Y parece que sólo ahí llega su proyecto de vida, hasta que en la fecha indicada y en un impensado escondite de su departamento encuentra la cajita de lata donde algún inquilino de otros tiempos guardó sus pequeños tesoros infantiles. El azar la compromete: llevará tiempo, pero Amélie podrá hallar al que fue aquel chico y espiar la emoción que le produce recuperar las riquezas perdidas.
Y esa intensa felicidad de hacer el bien le abre el camino que señala su misión en este mundo: será el ángel protector, la anónima repartidora de alegrías entre quienes la rodean.
El mundo en la burbuja
Quizá no ha logrado salir de la burbuja; quizá sólo ha encontrado la forma de meter al mundo de ahí afuera (o más estrictamente al pequeño círculo de barrio con el que comparte sus días) dentro de su particular refugio de ensueño y fantasía. Pero qué importa si el efecto bienhechor es el mismo, si se puede lograr que el amor haga olvidar a la vendedora de tabaco sus enfermedades imaginarias; si la viuda que todavía llora porque el marido la dejó por otra puede recibir una muy demorada carta del hombre, enamorado y arrepentido; si el poeta inédito descubre sus versos escritos en las paredes; si con un poco de picardía se le puede dar un escarmiento al verdulero mandón que esclaviza a su pobre dependiente.

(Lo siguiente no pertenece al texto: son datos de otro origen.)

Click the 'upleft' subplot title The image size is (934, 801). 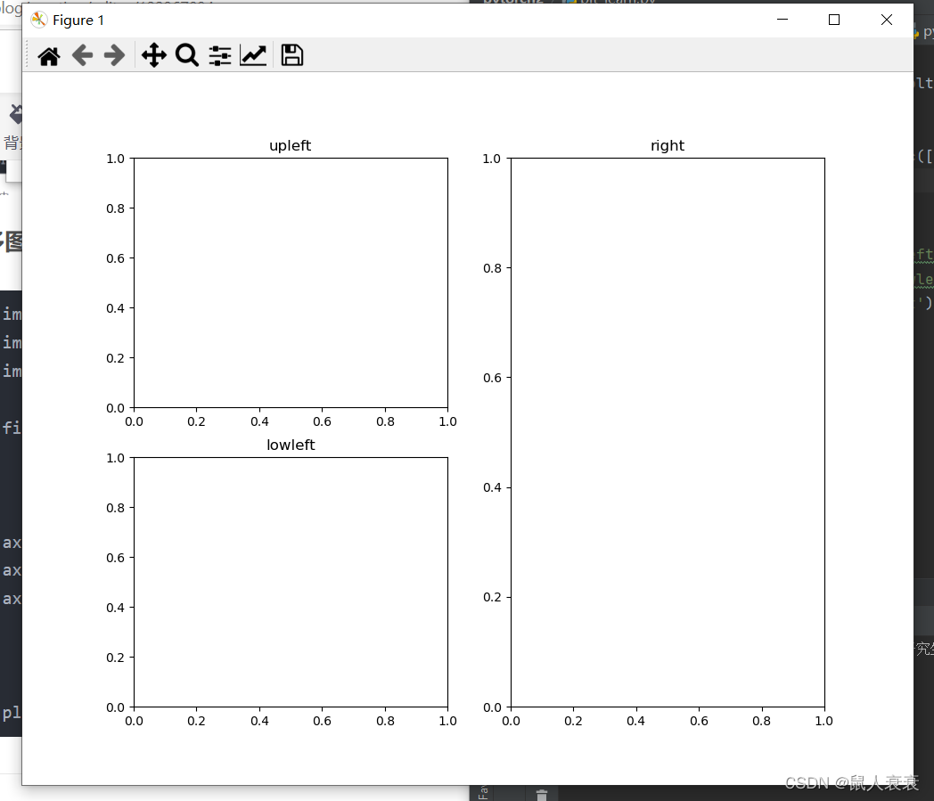(x=290, y=145)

Las vías que recorre Amélie para distribuir alegrías son siempre sesgadas, secretas e infinitamente variadas. Su modo, el del encanto ingenuo y comprador que le confiere la deliciosa Audrey Tautou, presencia imprescindible. Su imaginación y su abundante humor, los de Jeunet, que vuelca en su fábula decenas de historias en una sucesión vertiginosa destinada a sostener el interés de una platea a la que el control remoto de la TV ha vuelto impaciente y de atención flaca.

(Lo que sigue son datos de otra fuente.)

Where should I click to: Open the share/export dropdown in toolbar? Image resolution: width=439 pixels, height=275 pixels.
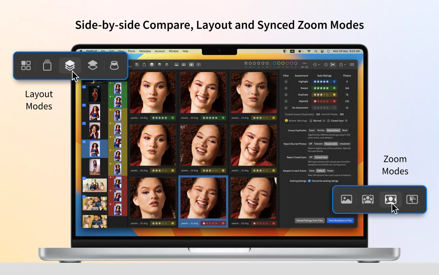pos(342,65)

Siempre hay un gag, una broma, una sorpresiva ocurrencia de la protagonista o una nueva muestra de su generoso ingenio para mantener al espectador atrapado en el seductor territorio de magia, humor y buenos sentimientos que propone la fábula. Y, si no, está la liviana intriga que nace con la aparición del galán, cuyos curiosos rasgos personales -trabaja en un sex shop, hace reemplazos como esqueleto en el tren fantasma y en los ratos libres llena álbumes con los fragmentos de retratos que recoge en las cabinas fotográficas de las estaciones- parecen concebidos a la medida de Amélie. No hace falta decir que a la chica, tan acostumbrada a actuar desde el anonimato y por vías indirectas, le será difícil deshacerse de sus hábitos... y de sus prevenciones.

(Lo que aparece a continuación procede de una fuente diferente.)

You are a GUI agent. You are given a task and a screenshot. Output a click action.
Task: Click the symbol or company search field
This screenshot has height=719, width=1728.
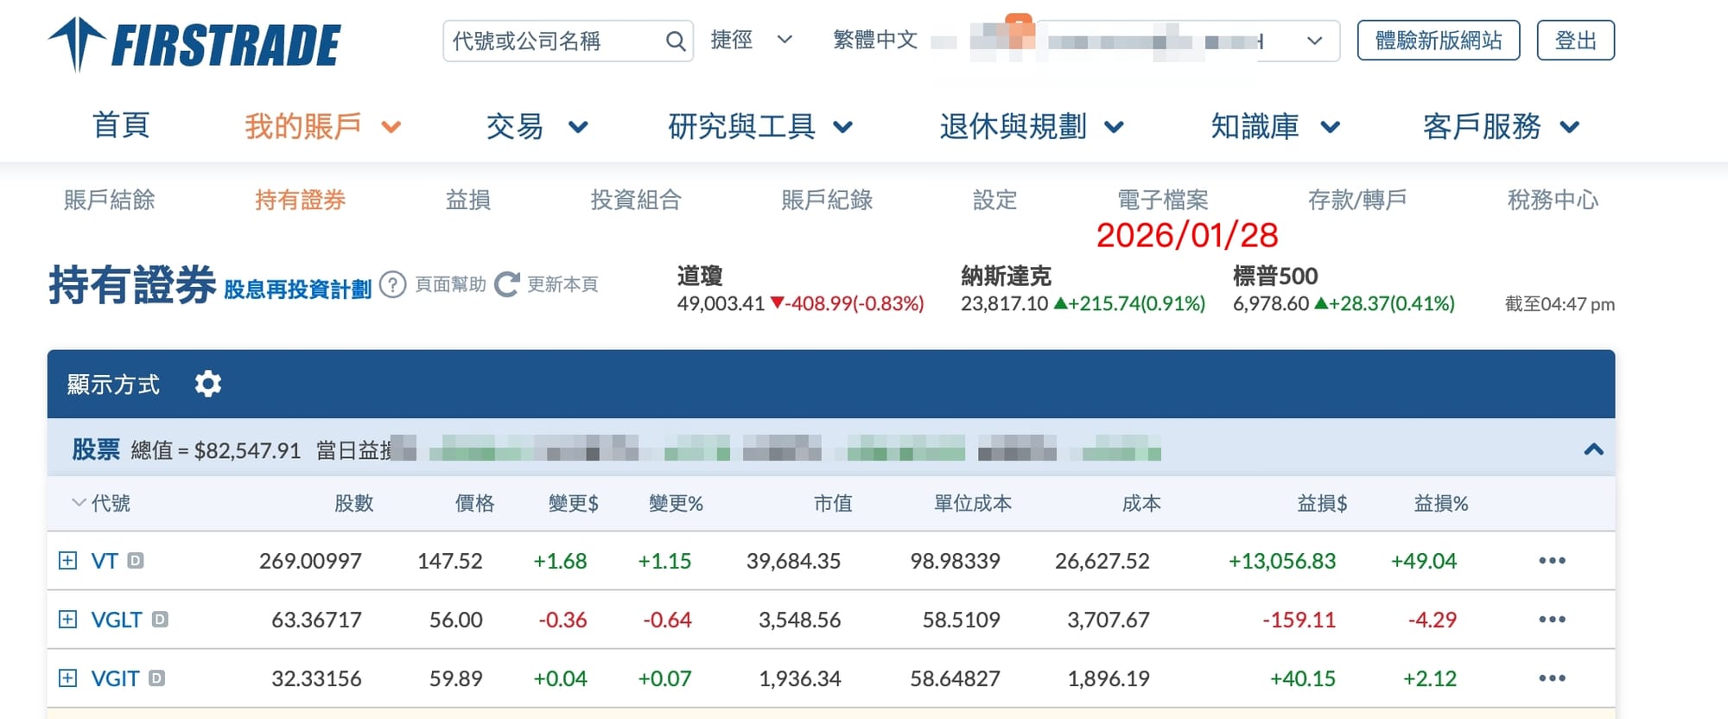click(553, 41)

Es cierto que el juego de las escondidas en que Amélie convierte la cacería de su galán se prolonga un poco más de lo necesario y también es cierto, claro, que este París utópico donde reinan la gracia y la buena voluntad ignora la existencia de la ciudad real, con su ajetreo, su hostilidad, sus desigualdades y sus conflictos. Pero es poco probable que después de disfrutar de este dulce recreo refrescante y bienhechor, y considerando el momento del mundo -y del país- en que vivimos, a alguien se le vaya a ocurrir salir del cine reclamando por un poco de realismo.